Under Gentoo the tool to manage package-induced changes to /etc (called dispatch-conf) supports rcs to track changes but that isn't really powerful.
I tend to version my /etc via
git, especially since by using different branches I can keep my /etc as similar as possible over different distributions as possible while keeping as much stuff in one place as possible (for some areas that obviously fails, apache configuration for example is really different across different distributions). It works like this:
I have my
master repo with my default configuration files. Now I come in touch with a new distro so I create a new branch based on my
master branch based on the distribution's name (in this example debian). Debian keeps some config file in a location different from my
master so I do a
git mv file new_loc. And everything is fine. I switch back to
master and change that file because I added some specific config directive, when I merge
master into my
debian branch the moved file is changed, so I can basically just change most things within my
master branch and just have to merge changes in my "distribution" branches (usually they tend to be more of a mix of distribution and purpose branches, a debian server has some differences to a debian workstation obviously but the features still work).
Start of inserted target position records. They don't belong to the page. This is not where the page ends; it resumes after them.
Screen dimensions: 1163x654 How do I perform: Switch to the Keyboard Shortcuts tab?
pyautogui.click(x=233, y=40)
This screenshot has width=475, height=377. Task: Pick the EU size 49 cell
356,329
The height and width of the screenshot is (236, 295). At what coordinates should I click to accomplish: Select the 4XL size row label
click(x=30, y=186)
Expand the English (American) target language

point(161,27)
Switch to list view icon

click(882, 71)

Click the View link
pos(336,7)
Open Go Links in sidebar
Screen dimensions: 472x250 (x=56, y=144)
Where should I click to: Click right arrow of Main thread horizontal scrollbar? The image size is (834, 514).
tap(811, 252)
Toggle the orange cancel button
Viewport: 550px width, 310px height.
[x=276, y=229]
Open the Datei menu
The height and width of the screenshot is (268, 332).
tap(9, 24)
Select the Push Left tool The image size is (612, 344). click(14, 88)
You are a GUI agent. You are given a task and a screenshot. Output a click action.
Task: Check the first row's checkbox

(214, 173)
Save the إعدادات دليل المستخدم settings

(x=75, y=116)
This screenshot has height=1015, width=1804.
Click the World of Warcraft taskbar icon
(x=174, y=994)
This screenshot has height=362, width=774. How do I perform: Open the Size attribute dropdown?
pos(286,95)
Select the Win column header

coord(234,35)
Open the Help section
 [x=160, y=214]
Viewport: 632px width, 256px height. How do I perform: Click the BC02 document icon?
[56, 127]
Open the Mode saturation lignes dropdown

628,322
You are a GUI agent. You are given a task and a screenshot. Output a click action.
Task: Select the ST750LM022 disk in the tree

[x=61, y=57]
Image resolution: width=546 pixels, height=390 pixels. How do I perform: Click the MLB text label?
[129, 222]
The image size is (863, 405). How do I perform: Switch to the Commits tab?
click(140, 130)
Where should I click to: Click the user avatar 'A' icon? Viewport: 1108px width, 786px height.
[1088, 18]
So basically I have a "generic configuration" in
master and (to say it in object-oriented programming terms) inherit those into my branches (who also can inherit from each other).
Apart from that,
git's mechanisms to "cherry-pick" commits (in this case changes to /etc/) has been quite helpful to me at times where I only needed parts of a certain configuration.
Now to some of your ideas:
- If I needed more package manager integration I would probably use wrapper scripts for this (at the moment I don't).
- treating upstream versions as a branch would work fine with
git, it's just another branch that you sometimes merge (partially) into
- The ignore list in git is the file .gitignore in your repo so that is covered.